• _Description of the task_: A line below contains "The image size is (527, 421).", and a later one contains "Task: Click the 公司和农专合并、分立填报 icon". Repeat both, with every line between them, exactly.

• _Entries provided_:
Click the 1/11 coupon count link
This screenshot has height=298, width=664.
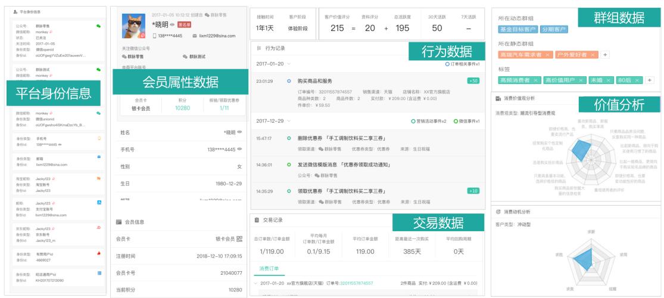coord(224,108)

* * *

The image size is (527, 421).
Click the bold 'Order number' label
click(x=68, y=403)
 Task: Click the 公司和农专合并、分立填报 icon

• _Exercise result_:
The image size is (527, 421).
Click the bold 'Order number' label
click(x=68, y=403)
 Task: Click the 公司和农专合并、分立填报 icon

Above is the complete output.